*What to do:*
Could you pick up the watercolor painting blog after its last sentence and keep writing it?

──────── Quoted text

Sunday, January 29, 2012

The Devil is in the Details!

Mountain Stream
Great Smoky Mountains
January 2012
Watercolor Painting
16" x 20"
The old expression, The Devil is in the Details, is often true when watercolor painting.  I am an Impressionist style painter and prefer less rather than more details.   I like a blurry, dreamlike painting rather than a photograph.  Details are a matter of personal preference and painting style. 

However, in any painting, one more brush stroke can be one brush stroke too many.   My painting above has minimal details.    Below are closeup photos of the details found in the backgroud, the tree stumps and the rocks in the above painting.

I used only a few brush strokes to indicathe bark on the tree stumps and used several different colors of paint to add detail to the bark.

The background trees were only detailed by adding a few strokes to indicate tree trunks.

Only a few details were added in the rocks as well - a dark spot or a line to indicate a crack in the rock.

So, as you paint, examine your style and add the details to create the type of painting you enjoy.  But, remember, no matter how much detail you enjoy.....the "Devil is in the Details" and you must know when to stop painting and simply enjoy your finished work!

Happy Painting!

Sunday, January 22, 2012

Mountain Streat - Part 3 - Water!

Water is all about reflections and shadows and very little color!  When painting moving water, the more white spaces left unpainted, the faster the water appears to be moving.    (I know from my “whitewater rafting” experiences, that is certainly true!) 
The moving water in this stream was painted with touches of the following colors alone and in combinations:
  • Windsor Blue
  • Payne’s Gray
  • Sepia
  • VanDyke Brown
  • Sap Green

Remember the water reflects the color of its surroundings – rocks, sky, trees, etc.  So, whatever colors used in painting these items are repeated in the water.

To give the appearance of bubbling water, common table salt was added to the water in the front lower section as the water swirls past the large rock and cascades to the right and our of sight.    Sprinkle the salt while the paint is still wet.  The salt will push the paint pigment aside and leave some interesting designs. 
A light touch is needed when painting water.  Don’t overdo it!

Happy Painting!

Sunday, January 15, 2012

Mountain Stream - Part 2 - Rocks!

I love to paint rocks!  Rocks are a nice mix of several different colors ranging from deep brown to gray and even green and orange!  Rocks reflect and absorb light and color from the surrounding water and landscape. 
Rocks can be scratched in by dropping color/colors into the rock area and using a piece of credit card to scrape the color into the desired shape.  Scraping with a credit card leaves areas of white paper showing through and mixes the different colors in a very pleasing way on the paper.

────────────────
──────── Supplied information

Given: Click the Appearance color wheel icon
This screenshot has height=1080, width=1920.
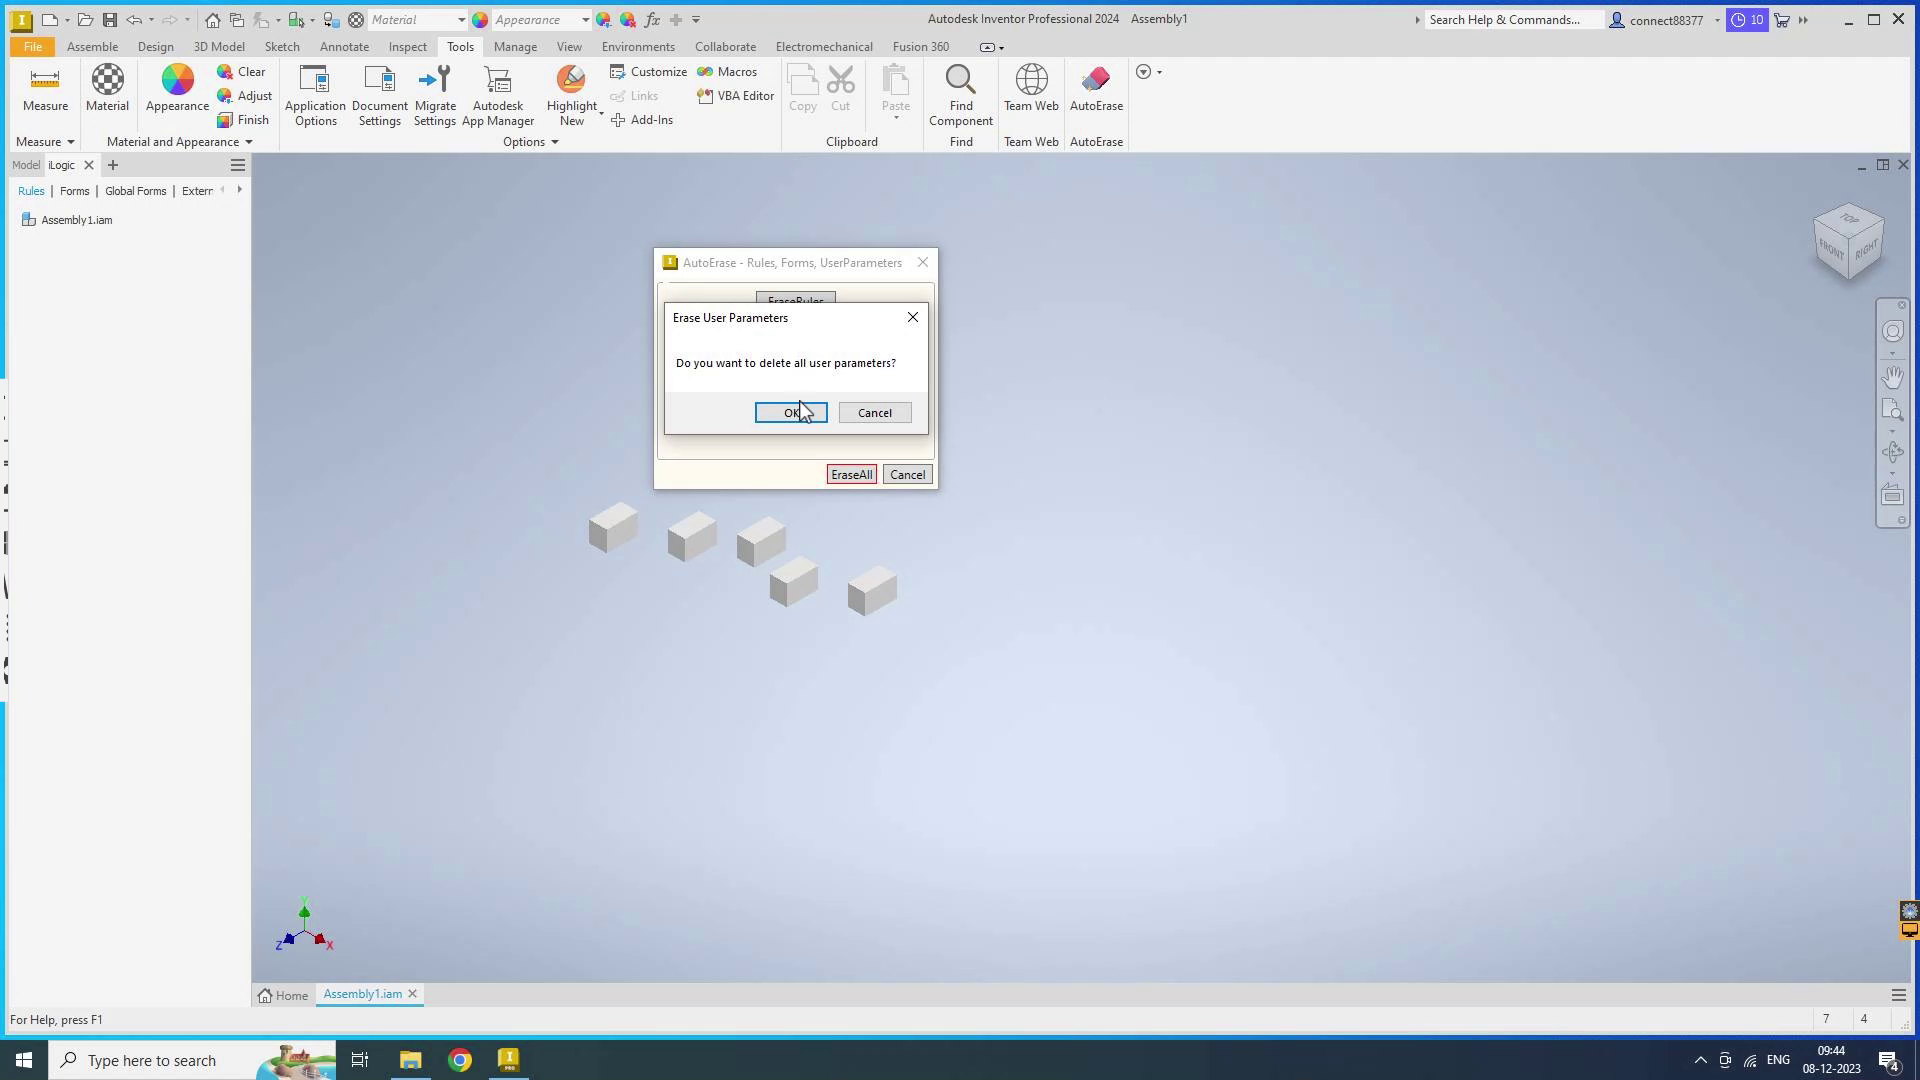Looking at the screenshot, I should [177, 80].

────────────────

*Reply to the exercise:*
Rocks can also be painted in.  To paint in the rock, completely wet the rock shape with clean water and a clean round brush.  While still wet, drop in several different colors which will blend as the water pushes the pigment around and dries.  It will dry in an uneven color pattern and made excellent rocks!
I like to use both methods to create rocks in the same painting.  This adds interest and makes the total group of rocks much more interesting and realistic. 

Watercolor Tip:
Wait for the rock to dry before painting the one next to it.  Like painting the petals of a flower, they must be done separately or the colors will mix and you will not have distinctive, individual rocks.  I like to alternate every other one when painting rocks and work across the page.  When I get across the page, I start again on the same side of the page where I started painting the ones I skipped.  I am left handed and work from right to left so I don't drag my arm across the wet paint.  Right handed artists will want to work from left to right across the page. 

Next blog……how to paint water!
Happy Painting!

Sunday, January 8, 2012

Mountain Stream - Step 1

Chimney Top Trail
Great Smoky Mountains
On a recent hike, I took photos of landscapes that I would like to paint.  The photo above of one of the mountain streams is one of several photos I am using to paint the landscape sketched below.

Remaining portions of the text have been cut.